Dajjal bebas bergerak dan menentukan pilihan. Tidak akan ada yg mampu mengalahkan Dajjal kecuali pada saat janji hukuman yg telah di tentukan. Nabi Musa pernah berkata seperti kepada orang zalim, "Kamu mempunyai satu hari." Tetapi satu hari yg dimaksud bukanlah satu hari pada hari kiamat." Demikianlah kata para ulama tafsir. Kita semua termasuk dalam janji hari Kiamat. Janji itu bukan janji khusus yg tidak dapat diingkari. Janji ini berlaku pada suatu zaman yg bukan zaman Nabi Musa, sebagaimana dipahami dari nashsh. Jika tidak, Musa memiliki hubungan lain dengannya.

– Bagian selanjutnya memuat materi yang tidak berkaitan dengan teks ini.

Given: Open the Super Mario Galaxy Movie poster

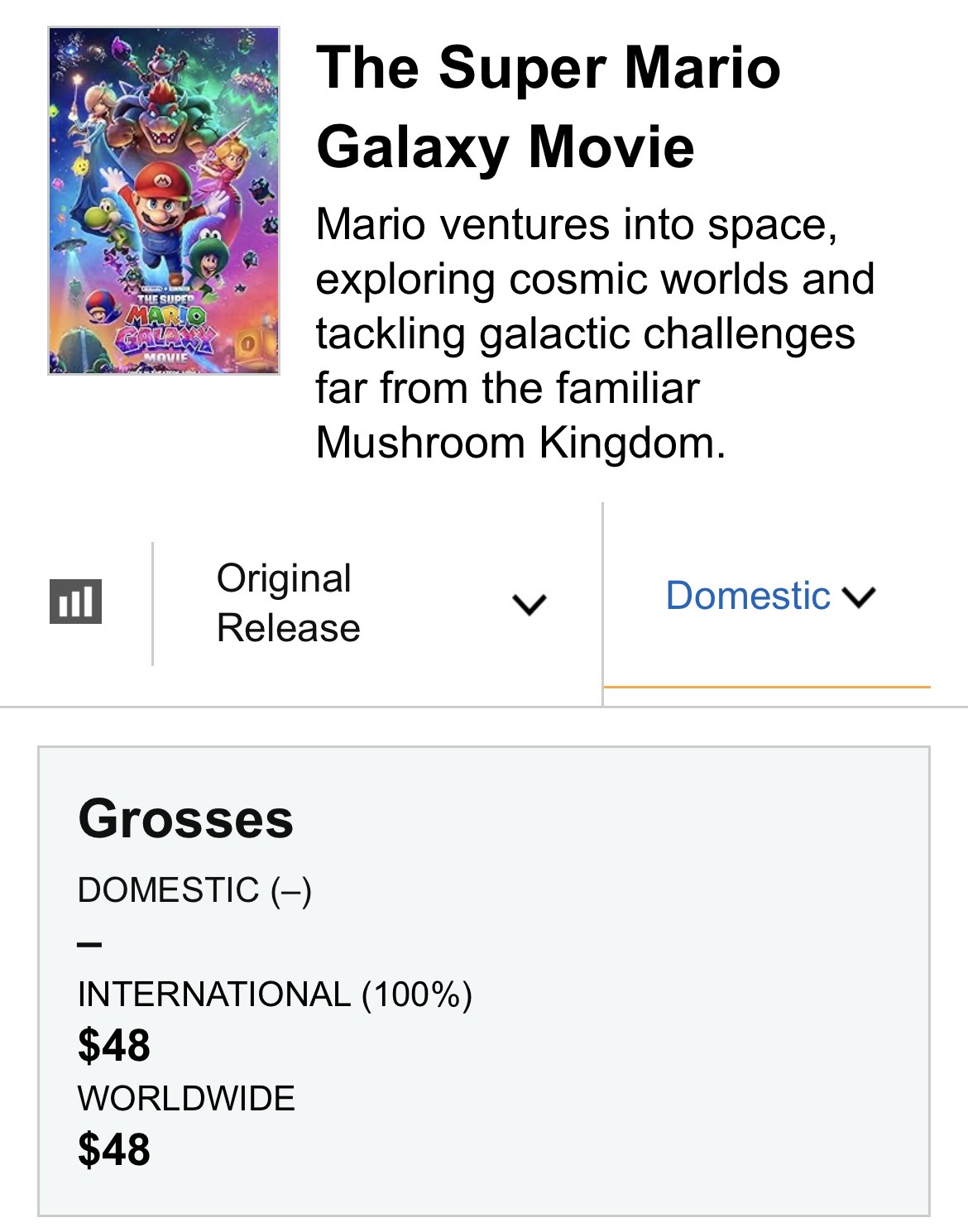Looking at the screenshot, I should coord(164,201).
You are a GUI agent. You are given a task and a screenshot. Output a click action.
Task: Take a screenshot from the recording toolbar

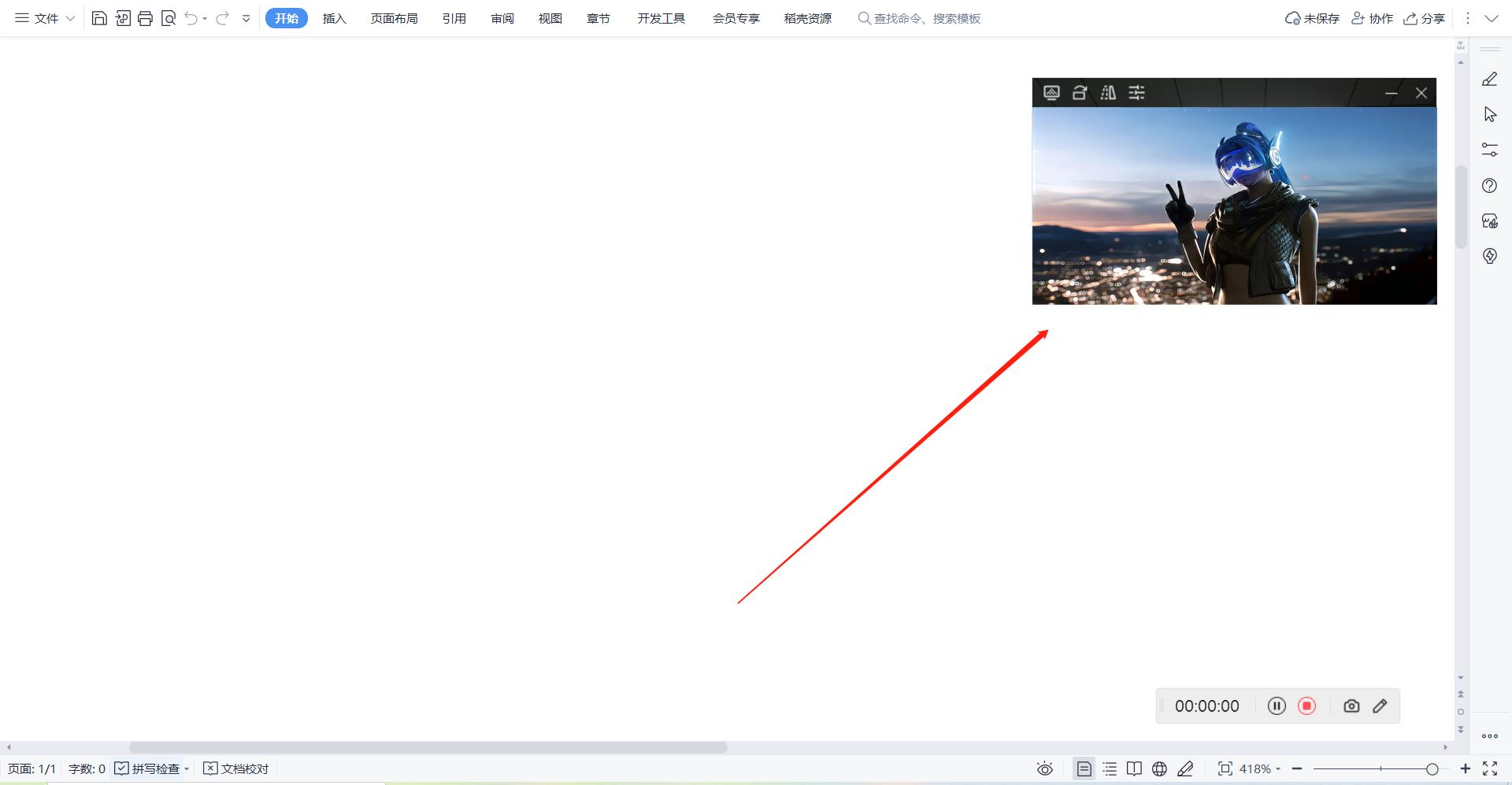click(1351, 705)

Namun, Dajjal tidak bersentuh pada zaman Nabi Musa. Jadi ia tersentuh pada zaman lain. Wallahu a'lam.

"Dan lihatlah Tuhanmu itu yg kamu tetap menyembahnya, sesungguhnya kami akan membakarnya, kemudian kami sungguh-sungguh akan menghamburkannya kedalam laut (berupa abu yg berserakan). Sesungguhnya Tuhanmu hanyalah Allah, yg tidak ada Tuhan selain Dia. Pengetahuan-Nya meliputi segala sesuatu." (Q.S. Thaha, 20:97-98).
Patung yg pembuatannya dipimpin Samiri dan didesain secara khusus ini dibakar oleh Nabi Musa dan dihanbur-hamburkannya ke laut. Nabi Musa membakarnya karena patung itu bukan hanya sekadar emas, melainkan juga berupa daging dan darah sebelumnya, meskipun hal itu hanya diperlakukan secara khayalan belaka seperti pengaruh sihir pada indera atau dengan perantaraan jejak rasul yg disalahgunakan. Sebab, emas akan bertambah jika dibakar atau dicairkan diatas api. Akan tetapi, Nabi Musa tidak menginginkan apa pun. Oleh karena itu, ia membakarnya sampai menjadi abu dan kemudian membuangnya ke Laut Merah. Nabi Musa menjadikannya abu yg berhamburan di hadapan kaum Bani Israil dan di hadapan Samiri sendiri. Hal itu dilakukan untuk menyadarkan mereka semua bahwa tidak ada Tuhan selain Allah, Yg mengetahui segala sesuatu yg ada dahulu, sekarang, dan yg akan datang.
Sangsi berdiri sambil menitipkan tuhannya yg telah dihancurkan. Sementara itu, Nabi Musa mengajak kaumnya untuk pergi menuju lembah di Sina. Kemudia Samiri berdiri dipinggir pantai Laut Merah seraya menitipkan Bani Israil. Ia berkata pada mereka, "Sampai berjumpa lagi, wahai Bani Israil pada saat Musa tidak ada."